REQUIREMENT 1 => Reproduce the passage on Bas Devos's film Here from "In some circles" up to and including "pot of soup.".
REQUIREMENT 2 => Render this sentence from the passage on Bas Devos's film Here in Spanish: "The real Europe is highways and power plants."
REQUIREMENT 3 => Carry the passage on Bas Devos's film Here forward, picking up right after its final sentence.
***** TEXT FOR ANALYSIS
In some circles it is almost taboo to depict immigrants without subjecting them to oppression, violence, shattered identities and so on. The interviewer in this discussion with Bas Devos is a bit flabbergasted by the world of Here, Devos’s 2023 movie about a Romanian construction worker who cleans out his fridge and makes a big pot of soup.
Certainly the Brussels of this movie would not be recognizable to shoppers on the Avénue Louise or tourists at Atomium. But the interviewer’s accusation that Here is “placeless” seems not quite right. These characters meander through the city’s byways gently examining their surroundings. If the landmarks don’t stand in sharp relief, it’s because we are situated in the Europe that Rachel Kushner describes rather menacingly in her novel Creation Lake:
The real Europe is not a posh café on the rue de Rivoli with gilded frescoes and little pots of famous hot chocolate…the real Europe is a borderless network of supply and transport. It is shrink-wrapped palettes of super-pasteurized milk or powdered Nesquik or semiconductors. The real Europe is highways and power plants. It is windowless distribution warehouses, where unseen men, Polish, Moldovan, Macedonian, back up their empty trucks and load goods that they will move through a giant grid called “Europe,” a Texas-sized parcel of which is called “France.”
**********
***** DATASET EXCERPT
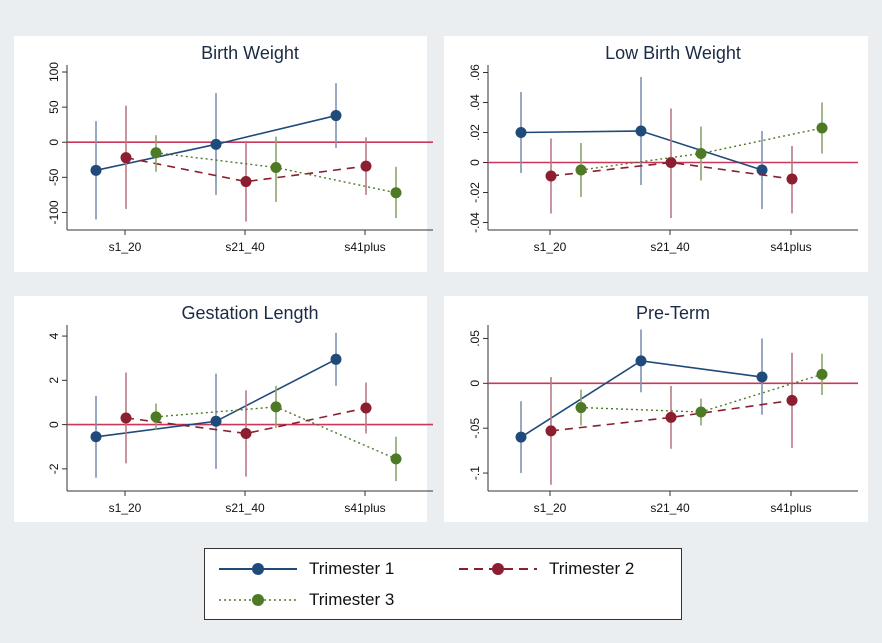 This screenshot has width=882, height=643. I want to click on chart-title: Pre-Term, so click(673, 313).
**********
ANSWER 1 =>
In some circles it is almost taboo to depict immigrants without subjecting them to oppression, violence, shattered identities and so on. The interviewer in this discussion with Bas Devos is a bit flabbergasted by the world of Here, Devos’s 2023 movie about a Romanian construction worker who cleans out his fridge and makes a big pot of soup.

ANSWER 2 => La verdadera Europa son autopistas y centrales eléctricas.

ANSWER 3 =>
The parcel called “Belgium” depicted by Devos is cozier than Kushner makes it sound. It appears like a giant humming electrical appliance with grass growing on it. The Bruxellois look reservedly at Europe’s first train lines and mingle calmly with one another within this electric-industrial vortex. I’m not sure that there is no violence in Here, but there seems to be an absence of personified authority. The ruling forces are mechanical and abstract, and they are outshone by trees, weeds, rocks, and most of all, mosses.
Stefan makes a soup out of his leftovers and supplements it with some light foraging around town. If this is not sounding like a high-octane thrill ride, then you’re right: the events unfold with utmost gentleness. You can tell Stefan is a man apart from the dominant local culture because he wears shorts for most of the movie.
Indeed, the denizens of Here are on the cusp of liberation from the structures that give most bourgeois narratives their shape. Stefan’s job is winding up and he’s heading back to Romania. He bids farewell to his sister who receives the news with a friendly shrug. Romance is in the offing but Stefan pursues it in a supremely relaxed way that culminates in a final scene too good to spoil. So love, work, and family are non-urgent concerns. What’s left is to wander and wonder in an urban environment dominated by hissing flora.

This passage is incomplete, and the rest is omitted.